Thousands of families were forcibly removed from Simon’s Town and Kalk Bay under the apartheid government’s Group Areas Act and moved to the Cape Flats. Only a few fishing families remained, and still live, in Kalk Bay.
Kalk Bay is now a predominantly white and gentrified neighborhood, with housing prices that have skyrocketed, making the area largely unaffordable to many people who used to live there.
Kwaai said: “I wanted other people, brown people, who are not from Kalk Bay, to look at these photos and see themselves — to see their aunties and uncles.”
Kwaai included photos from old sport clubs, like the Marines and Excelsior rugby clubs, netball, swim team, soft ball league, and even a thriving dart club.
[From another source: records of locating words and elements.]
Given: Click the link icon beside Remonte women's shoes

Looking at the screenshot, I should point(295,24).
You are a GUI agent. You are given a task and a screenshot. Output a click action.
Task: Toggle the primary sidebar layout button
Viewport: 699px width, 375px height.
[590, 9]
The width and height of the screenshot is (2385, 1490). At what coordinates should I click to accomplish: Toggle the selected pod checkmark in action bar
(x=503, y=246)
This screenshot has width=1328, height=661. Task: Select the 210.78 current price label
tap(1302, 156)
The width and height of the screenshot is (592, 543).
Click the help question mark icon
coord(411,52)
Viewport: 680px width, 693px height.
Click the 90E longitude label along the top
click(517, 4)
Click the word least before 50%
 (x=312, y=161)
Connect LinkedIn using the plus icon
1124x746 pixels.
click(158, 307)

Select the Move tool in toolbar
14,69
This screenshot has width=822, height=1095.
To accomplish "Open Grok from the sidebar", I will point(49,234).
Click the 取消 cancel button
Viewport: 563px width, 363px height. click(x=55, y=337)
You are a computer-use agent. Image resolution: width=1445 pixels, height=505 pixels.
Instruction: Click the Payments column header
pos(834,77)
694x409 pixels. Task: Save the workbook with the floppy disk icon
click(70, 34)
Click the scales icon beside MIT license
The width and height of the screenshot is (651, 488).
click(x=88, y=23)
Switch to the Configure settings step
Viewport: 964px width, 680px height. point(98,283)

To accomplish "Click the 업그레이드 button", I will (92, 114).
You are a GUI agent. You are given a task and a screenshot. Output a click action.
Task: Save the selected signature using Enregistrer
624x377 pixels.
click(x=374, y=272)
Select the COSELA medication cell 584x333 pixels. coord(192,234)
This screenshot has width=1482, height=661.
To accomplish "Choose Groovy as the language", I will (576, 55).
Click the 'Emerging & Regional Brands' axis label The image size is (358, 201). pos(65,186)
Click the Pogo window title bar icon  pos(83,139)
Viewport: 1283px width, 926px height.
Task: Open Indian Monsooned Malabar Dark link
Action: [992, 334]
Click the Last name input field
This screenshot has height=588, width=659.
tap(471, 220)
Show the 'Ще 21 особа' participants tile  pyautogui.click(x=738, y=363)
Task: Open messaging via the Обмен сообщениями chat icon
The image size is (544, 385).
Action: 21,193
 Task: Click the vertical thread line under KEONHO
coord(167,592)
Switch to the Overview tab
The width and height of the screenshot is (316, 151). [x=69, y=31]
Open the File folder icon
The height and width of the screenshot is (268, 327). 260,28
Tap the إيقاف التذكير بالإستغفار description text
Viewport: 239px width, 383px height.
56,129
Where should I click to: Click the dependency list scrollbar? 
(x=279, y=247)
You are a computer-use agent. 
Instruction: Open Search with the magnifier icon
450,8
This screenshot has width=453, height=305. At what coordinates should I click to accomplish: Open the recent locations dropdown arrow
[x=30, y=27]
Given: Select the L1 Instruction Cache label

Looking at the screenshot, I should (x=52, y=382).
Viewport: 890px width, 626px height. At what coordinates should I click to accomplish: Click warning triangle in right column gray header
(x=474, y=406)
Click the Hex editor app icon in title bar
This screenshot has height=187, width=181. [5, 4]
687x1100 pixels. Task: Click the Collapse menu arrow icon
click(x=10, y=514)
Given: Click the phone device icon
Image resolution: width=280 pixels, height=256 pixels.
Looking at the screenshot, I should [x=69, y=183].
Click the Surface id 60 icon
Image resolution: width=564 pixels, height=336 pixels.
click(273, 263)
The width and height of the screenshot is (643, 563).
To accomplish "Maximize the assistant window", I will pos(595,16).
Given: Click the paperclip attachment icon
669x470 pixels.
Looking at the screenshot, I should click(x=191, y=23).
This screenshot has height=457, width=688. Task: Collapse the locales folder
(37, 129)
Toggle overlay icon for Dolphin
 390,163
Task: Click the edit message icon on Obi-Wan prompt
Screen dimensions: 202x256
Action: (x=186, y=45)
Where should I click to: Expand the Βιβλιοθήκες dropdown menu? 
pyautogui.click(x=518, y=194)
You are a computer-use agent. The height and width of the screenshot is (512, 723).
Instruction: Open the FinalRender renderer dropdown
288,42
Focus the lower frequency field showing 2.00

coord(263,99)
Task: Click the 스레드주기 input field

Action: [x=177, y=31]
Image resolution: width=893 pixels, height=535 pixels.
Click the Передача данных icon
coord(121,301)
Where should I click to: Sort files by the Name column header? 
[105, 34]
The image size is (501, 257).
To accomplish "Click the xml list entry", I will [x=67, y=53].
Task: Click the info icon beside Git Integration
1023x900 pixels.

Kwaai also founded the Fisher Child Project, which offers free diving and snorkelling lessons to young people mostly from the surrounding communities, while educating them about their heritage and the ocean.
Another initiative by the Fisher Child Project is a virtual storytelling tour through some of the lesser-known history of the Kalk Bay community, narrated by children involved in the project. It begins when you scan a photograph on a jar of preserves, such as sour figs or atchar. “It’s a play on words,” said Kwaai, as the initiative is about preserved heritage and preserving stories.
Kwaai hopes to install tiles in popular spots like the iconic fish and chips shop Kalky’s, so that people can scan the image on the tile to listen to the fishing community’s history.
The Fisher Child Project is raising funds and donations to expand its augmented reality project, with the hope of taking the project into schools.
For years Kwaai has led the Walk of Remembrance, an oral storytelling journey spanning 300 years, from enslavement, post-slavery, and then apartheid. “It is what this tiny fishing community has endured over centuries, but we’re still here,” she says.